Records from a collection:
┏━━
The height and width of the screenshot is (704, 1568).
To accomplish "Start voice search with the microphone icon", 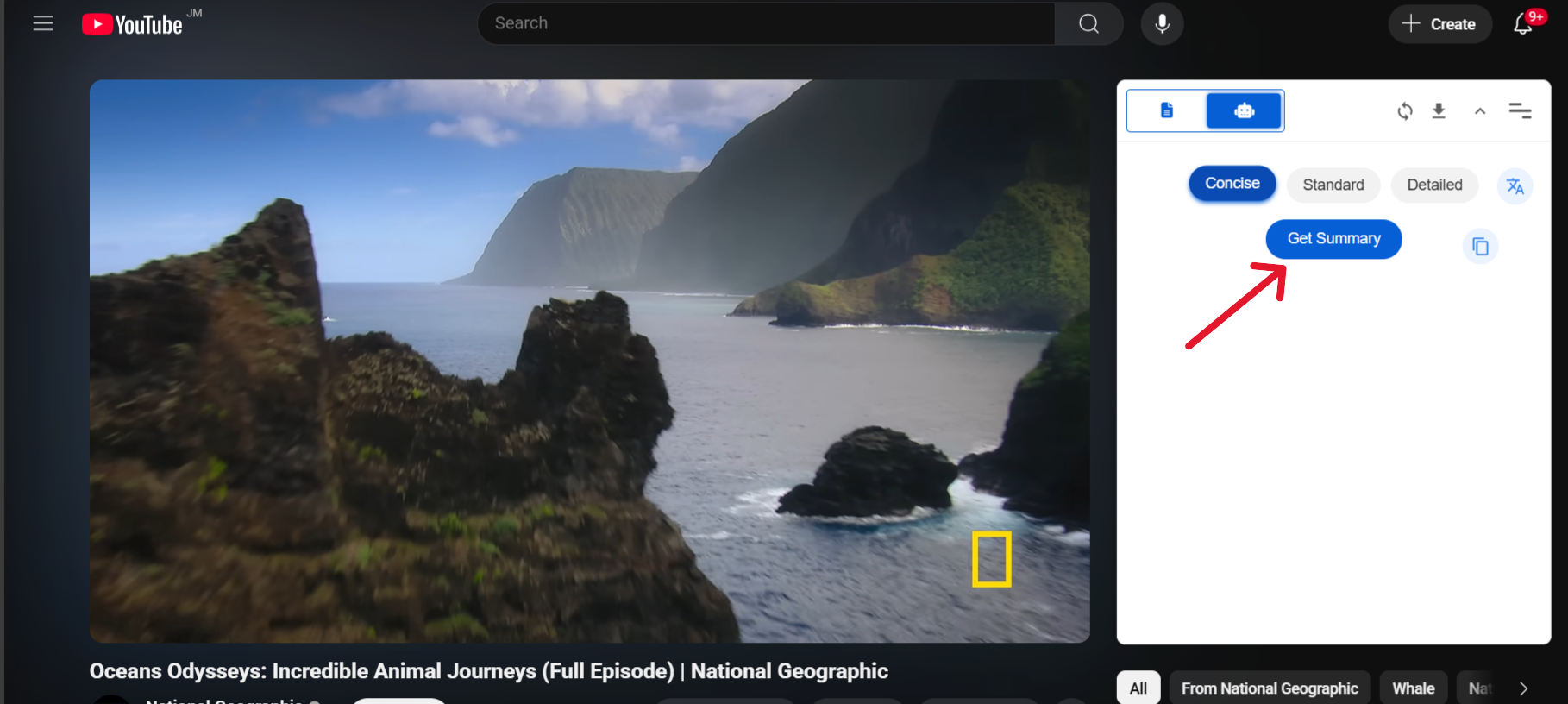I will (x=1162, y=24).
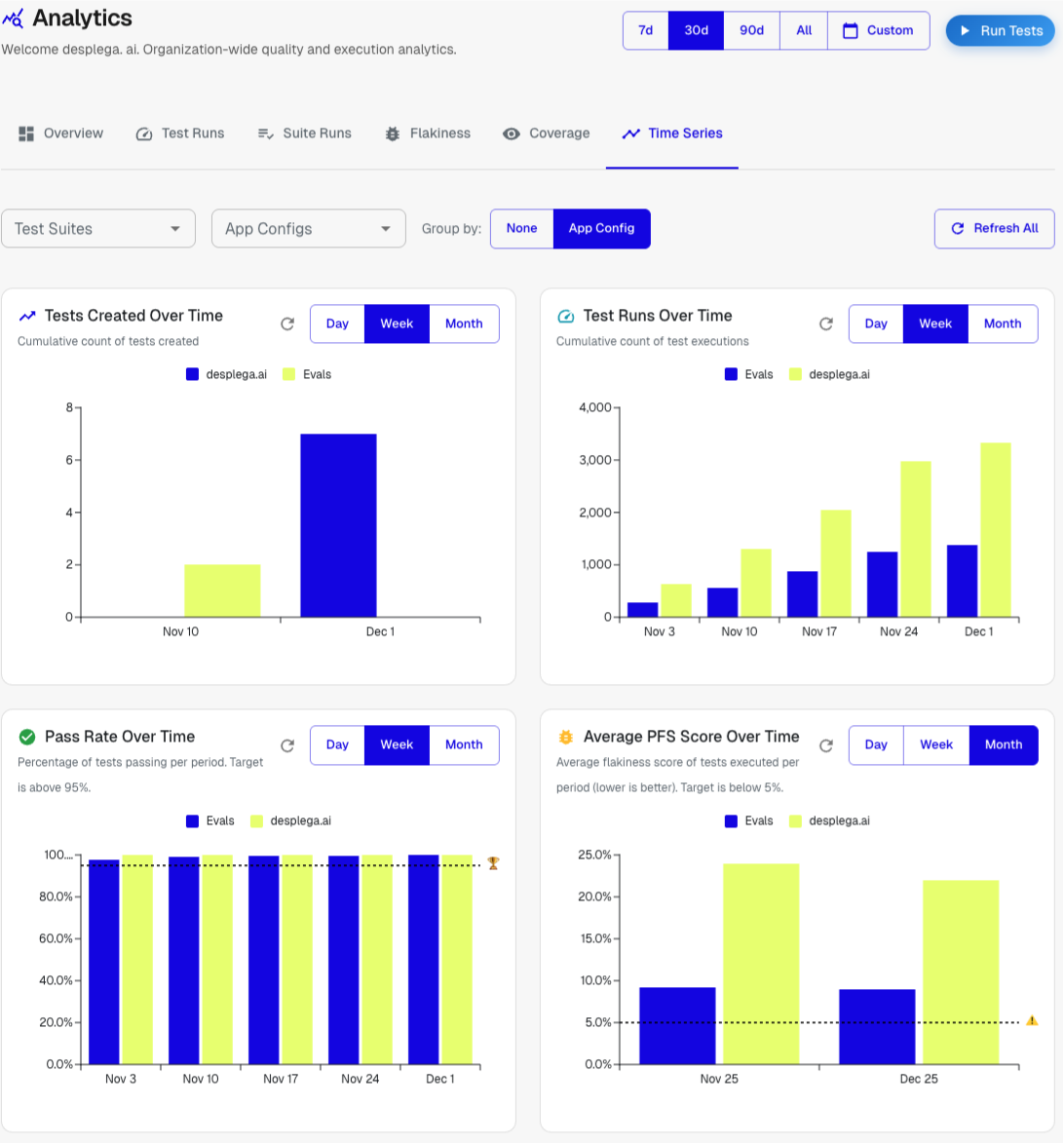Click the Run Tests button
This screenshot has height=1143, width=1064.
coord(1000,30)
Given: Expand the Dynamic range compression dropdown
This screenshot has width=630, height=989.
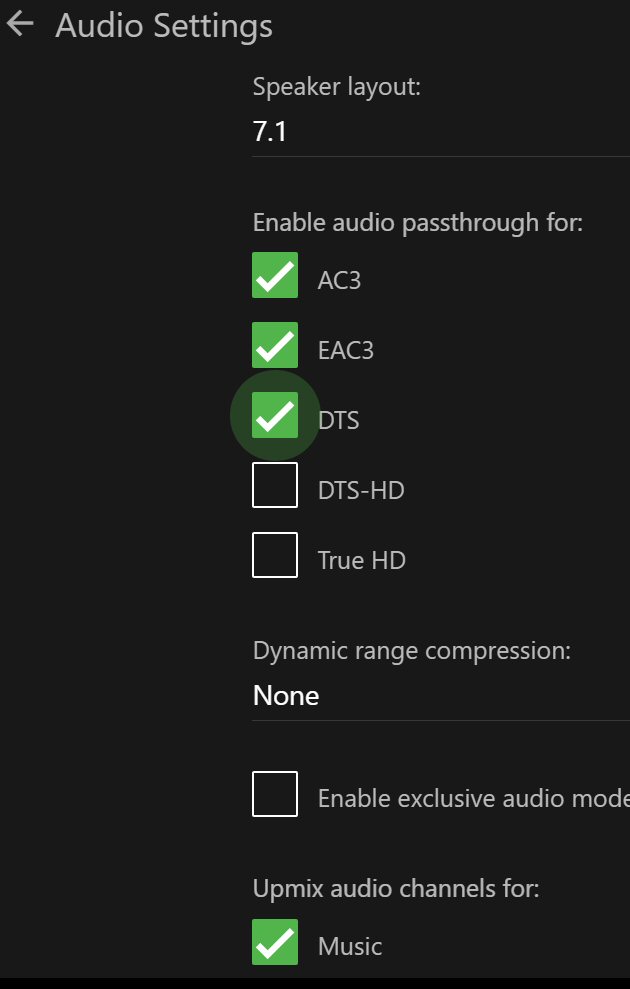Looking at the screenshot, I should [x=440, y=696].
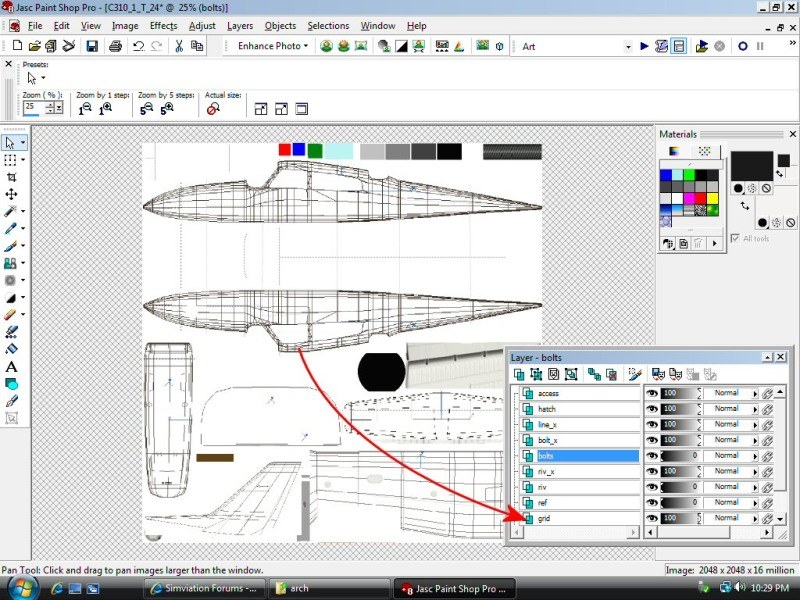
Task: Click the Print icon
Action: tap(115, 46)
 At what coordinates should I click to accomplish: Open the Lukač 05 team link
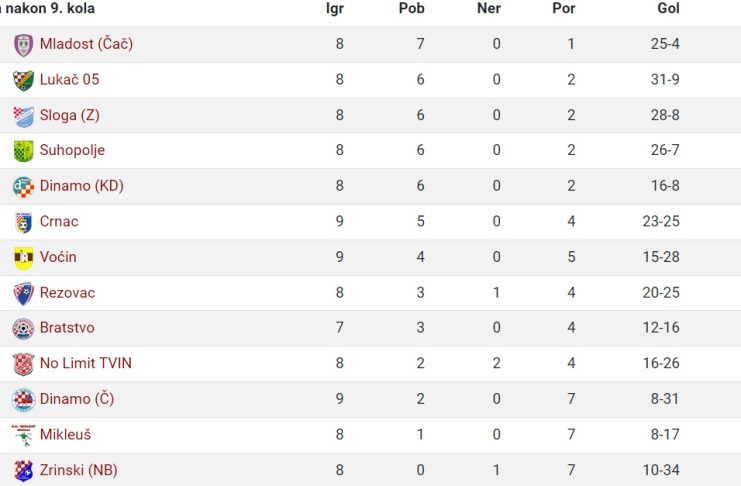(69, 79)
┗━━
- _The task_
Look above for the line containing "Given: Expand the"; output that line and all lines after it through the last one exactly, without the pictures.

- _Response_
Given: Expand the Dynamic range compression dropdown
This screenshot has width=630, height=989.
Looking at the screenshot, I should [x=440, y=696].
Task: Click the Print icon
Action: tap(115, 46)
 At what coordinates should I click to accomplish: Open the Lukač 05 team link
(69, 79)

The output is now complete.